As employees at your organization get increasingly comfortable with Gemini, encourage them to share their success cases. Crowdsourcing can not only help expand success but inspire fresh ideas, sparking further new uses.

7. Have a Structured Focus on Change Management 

Change management is an essential practice area to help people realize improvements in productivity, while boosting employee satisfaction and overall business value. As presenter Dann Matos, Google Workspace Customer Success Manager, said, “Gemini, along with other GenAI capabilities, are here to support people to do more, not the other way around.”

Matos continued, “Training is not synonymous with change management….  Training is key, but it’s not to be confused with the totality of change management.”

Facilitate office hours sessions to field questions from Gemini users and allow users to provide live feedback. Office hours could be 30 minute sessions held twice a week. Customized user guides can also be particularly helpful resources.

8. Train your Users

Deliver proactive training and resources to your user base to ensure that they have the necessary knowledge and comfort to optimize these tools. Wursta offers training as part of our Gemini for Workspace Change & Transformation Services.

9. Measure ROI

The National Research Group surveyed more than 2,500 executive-level business leaders and found:

  • 74% of enterprises using gen AI are currently seeing return on investment (ROI), with an additional 30-35% anticipating ROI within the next 12 months.
  • 45% of the organizations who report productivity gains estimate employee productivity has at least doubled from gen AI.

Google recently surveyed their enterprise customers using Gemini and found:

  • Users save an average of 105 minutes per user, per week
  • 75% of daily Gemini for Workspace users say it improves the quality of their work

All great news. As an IT manager rolling out Gemini for Google Workspace, you may want to calculate the ROI your organization achieves.
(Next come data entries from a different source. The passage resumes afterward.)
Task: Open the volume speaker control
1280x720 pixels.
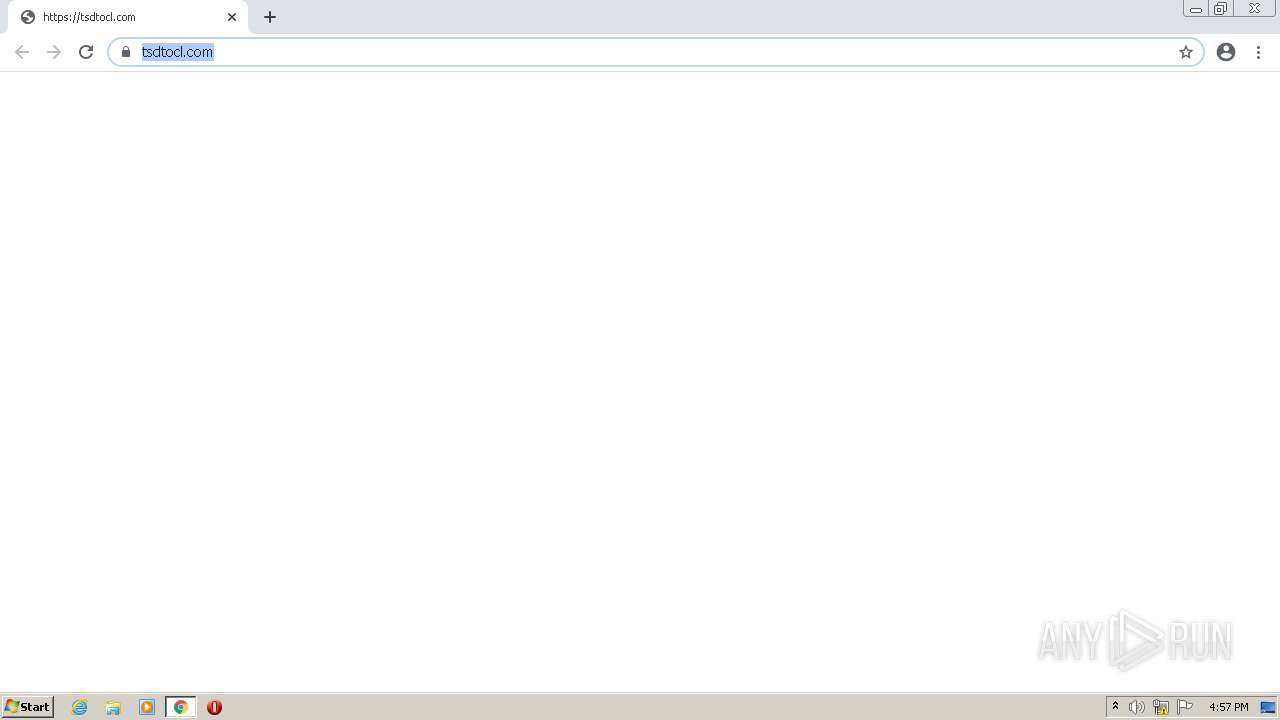Action: coord(1137,707)
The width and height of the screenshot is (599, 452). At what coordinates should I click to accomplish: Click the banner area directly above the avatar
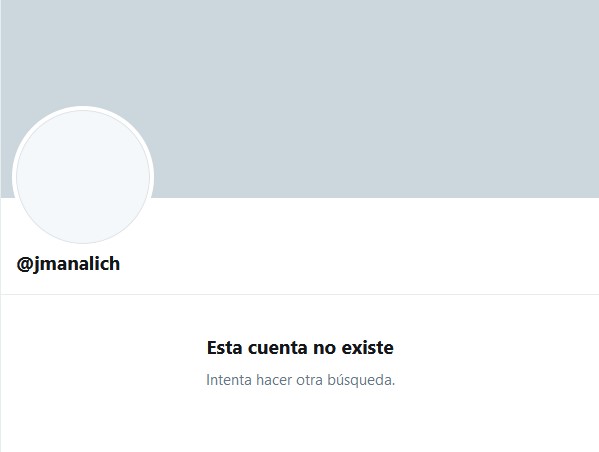pyautogui.click(x=83, y=53)
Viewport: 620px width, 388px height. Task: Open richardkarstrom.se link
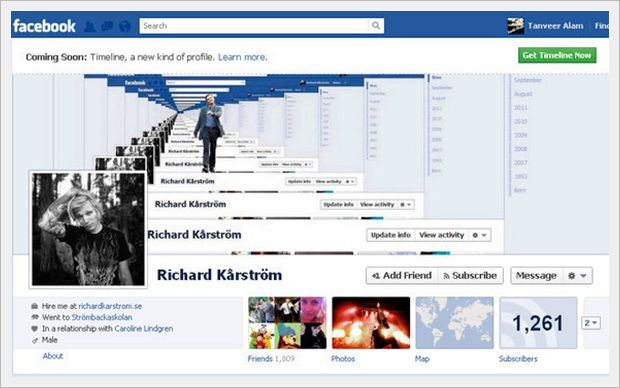point(110,306)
To gather the necessary numbers, consider taking the following steps:

  • Determine what percentage of users’ work hours are dedicated to activities Gemini can help with, such as content summarization, content generation, and reading emails. 15% is a reasonable estimate.
  • Multiply this percentage by employees’ salaries to translate saved minutes into financial gains
  • For revenue-generating roles such as sales, calculate revenue gains due to increased productivity

10. Get Involved in the Workspace Community 

This Google Cloud Community page includes links to multiple tips and resources to maximize your productivity with Gemini for Google Workspace, including getting started support resources and help documentation. You can also get involved with the Workspace Community.

11. Sustain the Gains

A solid change management framework incorporates clear plans, impactful activities, and relevant metrics that measure progress and identify areas of improvement. Include active feedback loops so you can understand what’s happening, how end users are experiencing the product, and what gains they’re realizing.